Proceedings Article | 3 May 2011
Proc. SPIE. 8067, VLSI Circuits and Systems V
KEYWORDS: Digital signal processing, Clocks, Video, Manufacturing, Signal processing, Video processing, Embedded systems, Multimedia, Operating systems, Process modeling
System-level energy optimization of battery-powered multimedia embedded systems has recently become a design goal.
The poor operational time of multimedia terminals makes computationally demanding applications impractical in real
scenarios. For instance, the so-called smart-phones are currently unable to remain in operation longer than several hours.
The OMAP3530 processor basically consists of two processing cores, a General Purpose Processor (GPP) and a Digital
Signal Processor (DSP). The former, an ARM Cortex-A8 processor, is aimed to run a generic Operating System (OS)
while the latter, a DSP core based on the C64x+, has architecture optimized for video processing.

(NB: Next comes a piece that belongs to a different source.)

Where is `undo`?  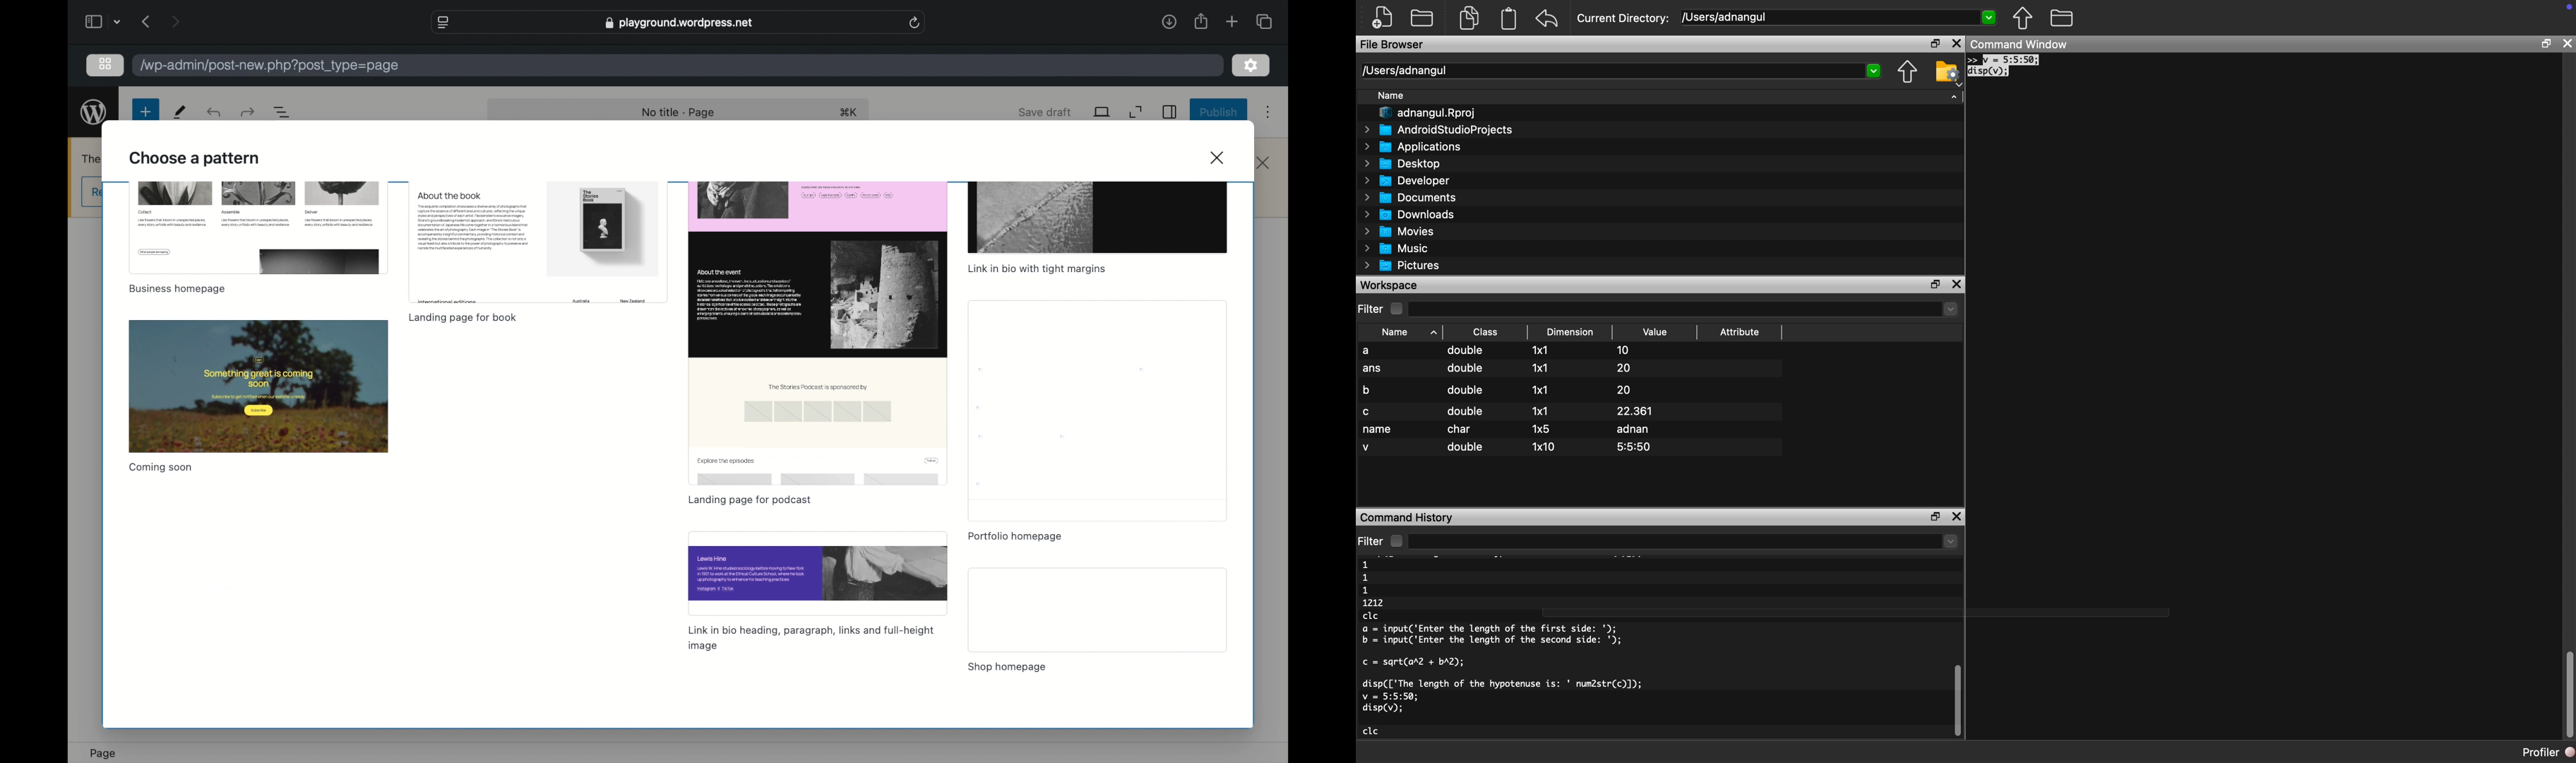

The BeagleBoard, a commercial prototyping board based on the OMAP processor, has been used to test the Android
Operating System and measure its performance. The board has 128 MB of SDRAM external memory, 256 MB of Flash
external memory and several interfaces. Note that the clock frequency of the ARM and DSP OMAP cores is 600 MHz
and 430 MHz, respectively.
This paper describes the energy consumption estimation of the processes and multimedia applications of an Android v1.6
(Donut) OS on the OMAP3530-Based BeagleBoard. In addition, tools to communicate the two processing cores have
been employed. A test-bench to profile the OS resource usage has been developed.
As far as the energy estimates concern, the OMAP processor energy consumption model provided by the manufacturer
has been used. The model is basically divided in two energy components. The former, the baseline core energy,
describes the energy consumption that is independent of any chip activity. The latter, the module active energy, describes
the energy consumed by the active modules depending on resource usage.